PROVIDED PASSAGE:
┄┄┄┄┄┄┄┄┄┄┄┄┄┄┄┄┄┄┄┄

Posts Tagged ‘london’

Stormy waters lie ahead for Labour in local government, most of all in London where the conflict over ‘Low Traffic Neighbourhoods’ brings overtones of Brexit

20/10/2021, 10:32:16 PM

by Paul Wheeler

For generations Labour locally had a unique and enduring offer for working class communities. Labour councils provided decent and affordable housing for millions of families and in time their adult children, they offered high standards of education for their children and in many instances provided secure employment across a range of skills. In return those communities provided the bedrock of Labour support across a whole range of towns and cities.

But that solidarity has been shattered by decades of privatisation and council house sales and none of those essential services are now provided on any scale by local councils. More recently national politicians have urged supporters to view local elections as a referendum on the respective party in power centrally (‘send them a message’) much to the outrage of local councillors who wanted to be judged independently of their parties national standing.

┄┄┄┄┄┄┄┄┄┄┄┄┄┄┄┄┄┄┄┄

AVAILABLE DATA:
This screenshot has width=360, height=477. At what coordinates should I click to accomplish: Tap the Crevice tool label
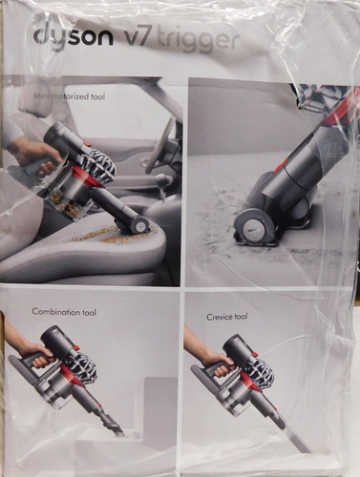click(227, 316)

┄┄┄┄┄┄┄┄┄┄┄┄┄┄┄┄┄┄┄┄

INSTRUCTIONS:
(a) According to the article on Labour in local government, what shattered the solidarity between Labour councils and working class communities?
(b) Please extend the article on Labour in local government, picking up after its final paragraph.

OUTPUTS:
(a) Decades of privatisation and council house sales.

(b)
But that strategy has faltered in recent elections. Local politics has become more transactional. This is most clearly seen in the rise of hyper localist independent groups bidding for council seats and usually aligned with a desire to maintain property values and stop any form of housing development. For the Conservatives the trend is most clearly seen in rural and suburban District Councils where they have lost control to an array of Residents Groups and Liberal Democrats trading on a localist anti-development platform

For Labour the trend is more complex. In many of its metropolitan councils and county councils the hyper-localist parties have been able to exploit long standing grievances in local Townships that the ‘Town Hall’ doesn’t understand or care about their concern. There was evidence of this in the recent Batley and Spen by-election in respect of the policies of the ‘remote’ Kirklees Council. Across conurbations such as Greater Manchester such discontent has translated into support for independent councillors in traditional Labour towns such as Radcliffe, Farnworth and Failsworth.

The Conservatives as the governing party have a range of responses to the rise of transactional politics. They can offer a range of financial incentives such as Town Fund Bids (which have an unerring tendency to be awarded to Tory councils and constituencies) to keep voters on board locally. They can also simply abolish troublesome District Councils as part of a wider move to larger unitary councils.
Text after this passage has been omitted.